En el transcurso de los casi 50 años de profesión, he catado una cantidad incalculable de vinos. Tengo más de 25 cuadernos de cata que guardo con devoción sin contar las de la Guía Peñin, a los cuales no he recurrido por pereza para este cometido. He preferido optar por mi memoria (que no es infalible) y algún apunte recurrente. Si los cito es porque no los he olvidado.
Las emociones suelen invadirme durante un concierto sinfónico, por la tierna mirada de un cocker, coreografía perfecta y, por supuesto, por la pérdida de un ser querido. Sin embargo, el vino no alcanza este sentimiento, quizá porque, lo he dicho en incontables ocasiones, he sido antes catador que bebedor, de modo que mi selección se debe más a la sorpresa que a la emoción. Los vinos elegidos creo que nadie los va a cuestionar. Son marcas, en general, que están instaladas en el podio de cualquier aficionado con experiencia. No he querido lucirme con alguna novedad desconocida, algo de lo que pecan los que se dejan incitar por el ego.

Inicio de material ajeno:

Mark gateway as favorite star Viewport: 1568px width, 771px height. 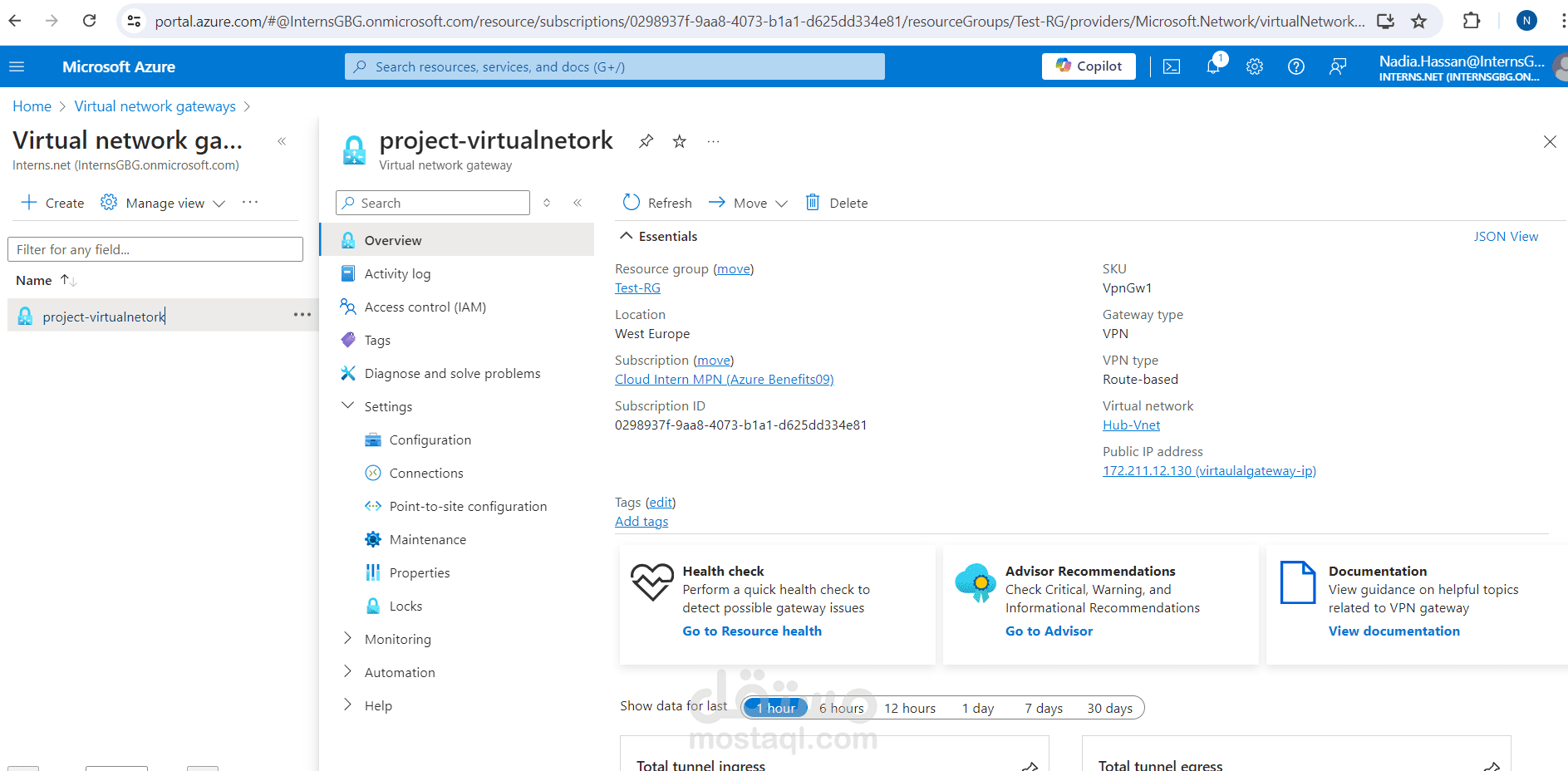click(x=680, y=141)
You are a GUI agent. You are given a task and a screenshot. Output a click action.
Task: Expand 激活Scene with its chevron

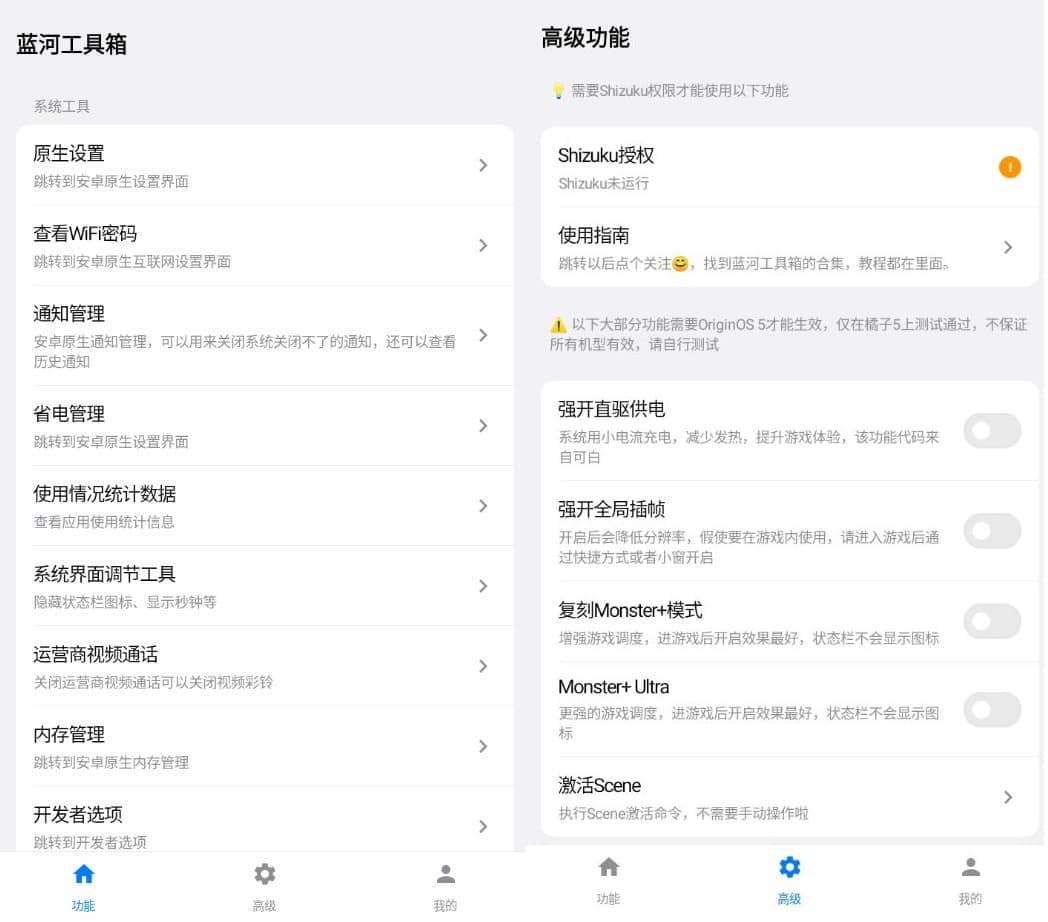point(1008,797)
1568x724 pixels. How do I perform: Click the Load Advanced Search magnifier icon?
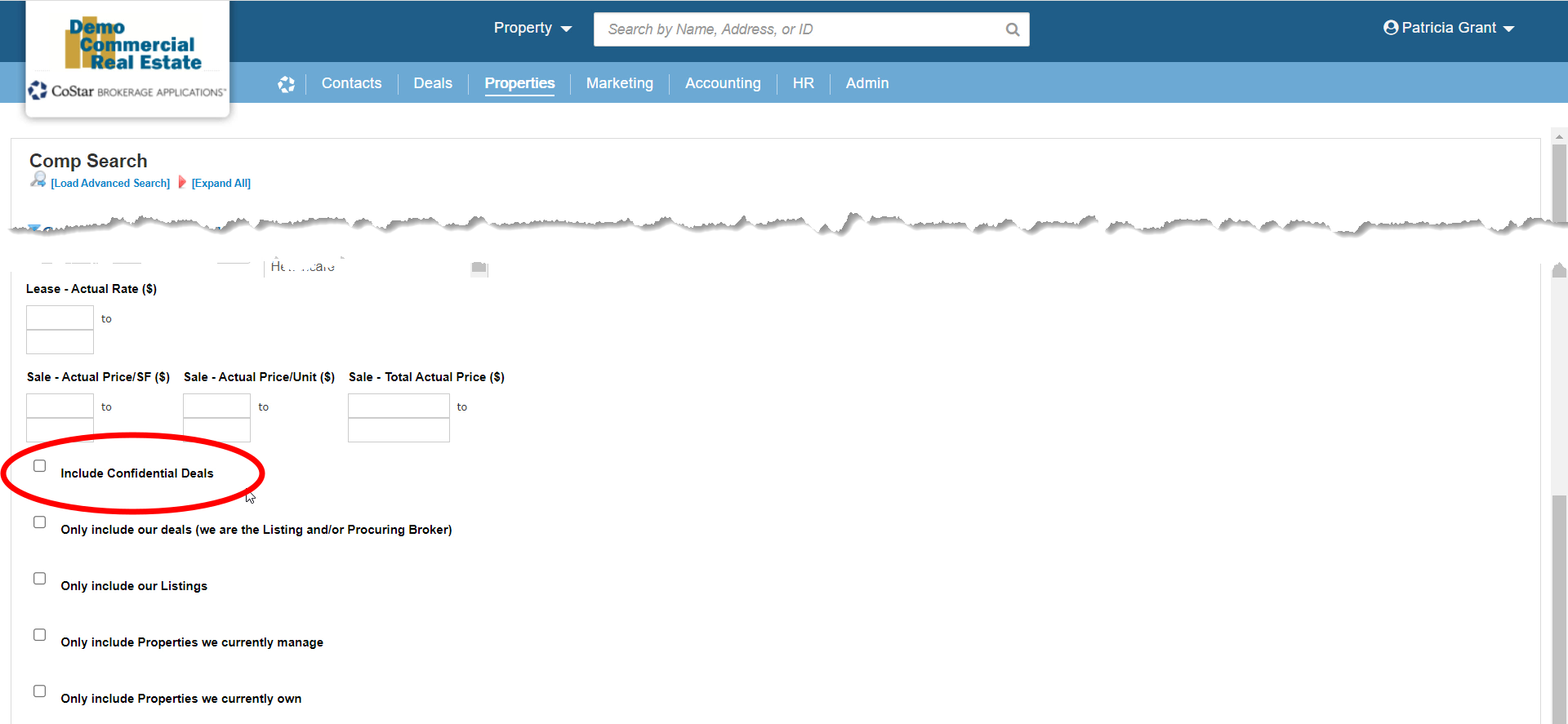38,180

Las puntuaciones concedidas a los vinos las hice a esa botella y en ese tiempo de vejez. No es la primera vez que cato el mismo vino de dos botellas diferentes, o el mismo vino catado unos años más tarde, variando la puntuación en uno o dos puntos. Si los catara hoy, estoy casi seguro de que las puntuaciones podrían variar. Porque el vino vive y algo cambia.